Your existing network is comprised of a core infrastructure (switches, routers, and servers); a unified platform (not just the operating system, but a programmable SDN network is becoming increasingly important); and applications. Services are an inherent part of every level of the network, and security needs to be interwoven throughout to keep data and assets safe.
[ANIMATE x2]
IoT requires that connectivity tools be added to the platform, as well as some network elements such as smaller, more self-contained switches and routers for fields, plants, and other operational environments. These network elements are frequently deployed in challenging environments that include harsh weather conditions, significant amounts of vibration, etc., so they need to be ruggedized to function under these conditions.
[ANIMATE]
Now here’s where it gets interesting … one of the primary differences between your existing IT network and an IoT network is all of these additional devices, sensors, and other “smart objects”. It’s important to note that these objects are networked together, yet they’re independent of your network – you don’t own them; oftentimes can’t see them; and you don’t control them in any way, shape, or form. Yet they’re sending petabytes of data through your network – data that’s required by the applications to function properly.
[ANIMATE]
Another difference is in the applications, themselves. Unlike today’s monolithic applications, where the main value is delivered locally from the application’s code, IoT applications derive most of their value from the intelligence that is collected from, and distributed throughout, the network; the application itself is merely the method employed to access that intelligence.
[ANIMATE]
Which leads us to the other major infrastructure difference in an IoT network, which is required to communicate and process all of this intelligence …
[ANIMATE]
Of course, services will need to be expanded to cover the new capabilities …
[ANIMATE]
And we’ll need additional layers of security to enjoy the many business benefits of IoT while maintaining a high level of data privacy and protection.
[ANIMATE]
This is the area of the network Cisco serves.
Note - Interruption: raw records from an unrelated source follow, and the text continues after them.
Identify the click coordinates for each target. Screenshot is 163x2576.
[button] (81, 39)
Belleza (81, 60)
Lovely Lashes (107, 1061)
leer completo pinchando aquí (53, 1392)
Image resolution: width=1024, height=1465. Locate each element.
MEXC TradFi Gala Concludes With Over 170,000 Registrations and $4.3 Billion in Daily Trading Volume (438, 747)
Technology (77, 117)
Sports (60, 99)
We’ll continue providing core networking equipment, and are expanding to take a leadership role in providing the core infrastructure you’ll need for successful IoT implementations.
Cisco offers a wide range of products and solutions to serve IoT use cases across multiple industries …
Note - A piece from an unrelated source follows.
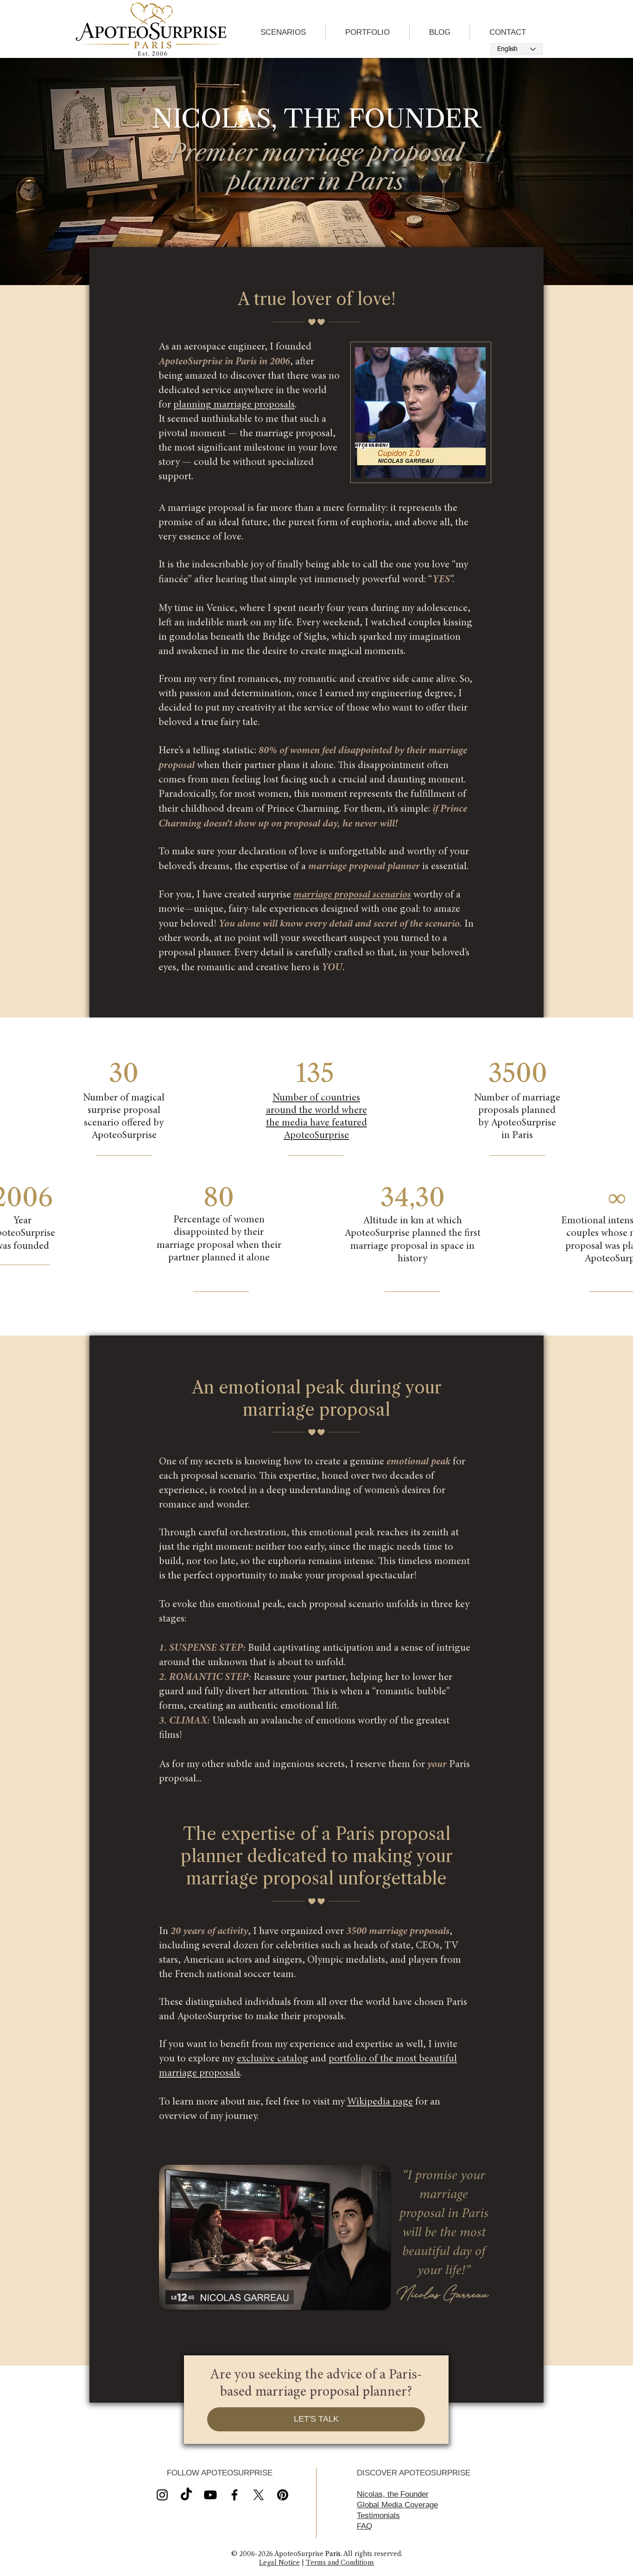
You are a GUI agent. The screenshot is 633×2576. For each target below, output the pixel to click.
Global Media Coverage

But we can’t do it on our own … that’s why Cisco has built – and continues to grow – a comprehensive IoT ecosystem, which includes key industry partners for analytics, security, and vertical solutions.
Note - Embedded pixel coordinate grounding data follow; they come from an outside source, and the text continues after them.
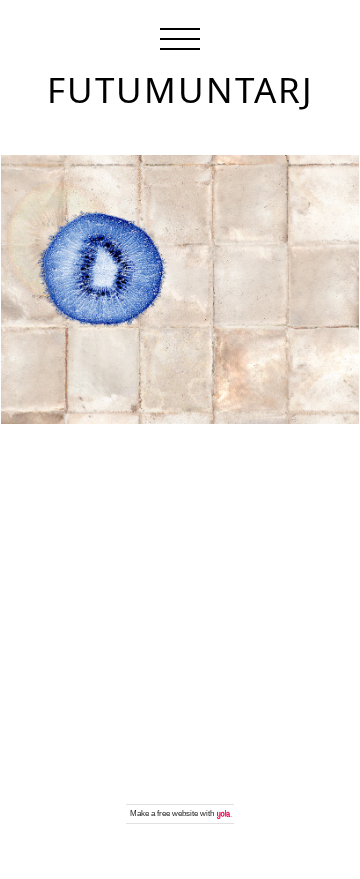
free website (177, 813)
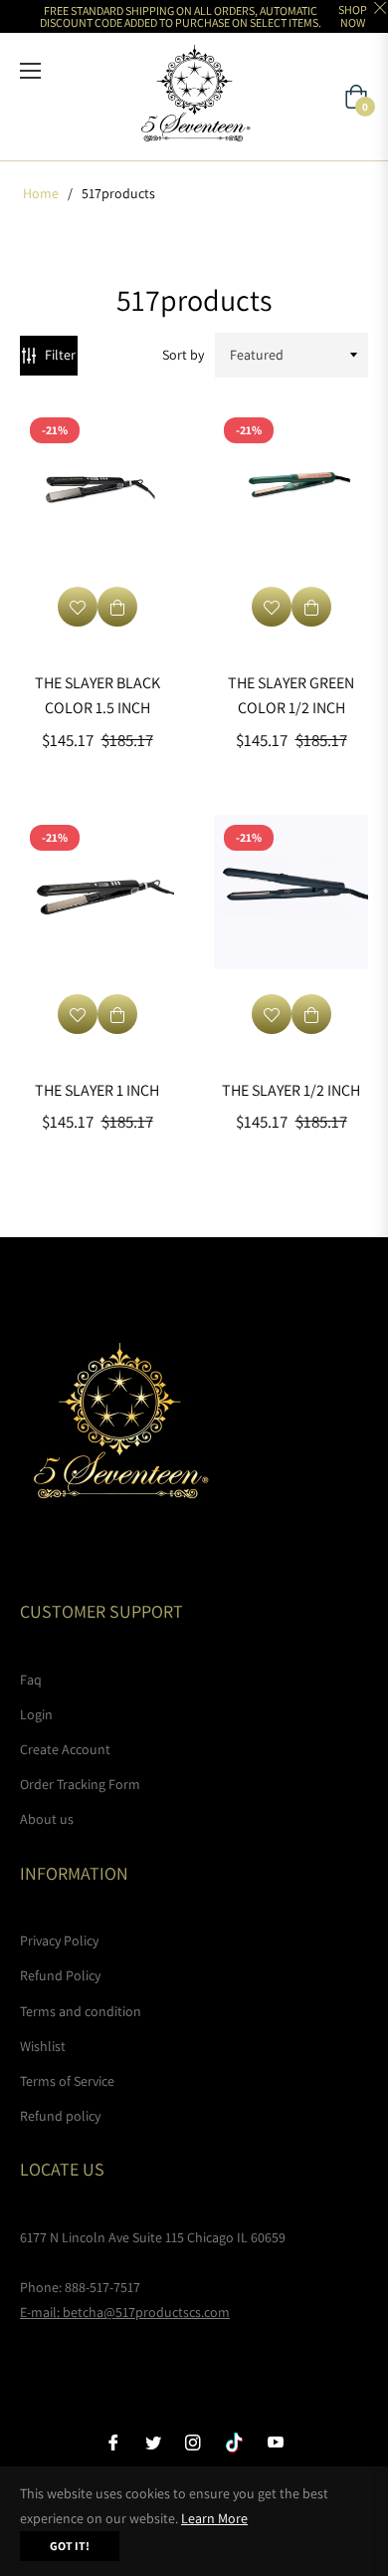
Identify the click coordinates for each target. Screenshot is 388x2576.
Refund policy (60, 2116)
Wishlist (43, 2046)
We’ve focused on Cisco’s IoT Platform ad solutions portfolio, but Cisco’s commitment to the IoT goes beyond that. We continue to innovate to ensure that Cisco is the IoT Solutions leader. For example, our software embedded router, announced in August, 2013 can turn any field device (radio, proprietary mobile, hand-held or vehicular) into a smart device, eliminating the need for multiple devices and at the same time communicate across multiple networks. Cisco is the sponsor of the IoT World Forum. This invitation only, inaugural event was held in late September, 2013, in Barcelona. Over 800 of the worlds leading IoT thinkers and companies met to discuss wide ranging topics that help move the IoT ecosystem, standards and solutions in every industry forward. Though in it’s infancy, Cisco is also heavily involved with representatives in various IoT standards bodies to ensure that a consistent set of standards for IoT-related systems, devices, networks and data be developed and ultimately interoperate seamlessly. Cisco has also announced an investment fund of $50M that it will invest in partnerships with IoT start-ups and ventures to advance development and innovation. Finally, Cisco has the largest IoT partner ecosystem that ensures an IoT implementation will be planned, designed, and implemented efficiently. (Partners such as Rockwell Automation, Itron, and Schneider Electric are among those in Cisco’s ecosystem, and are probably names you are familiar with in your industry.)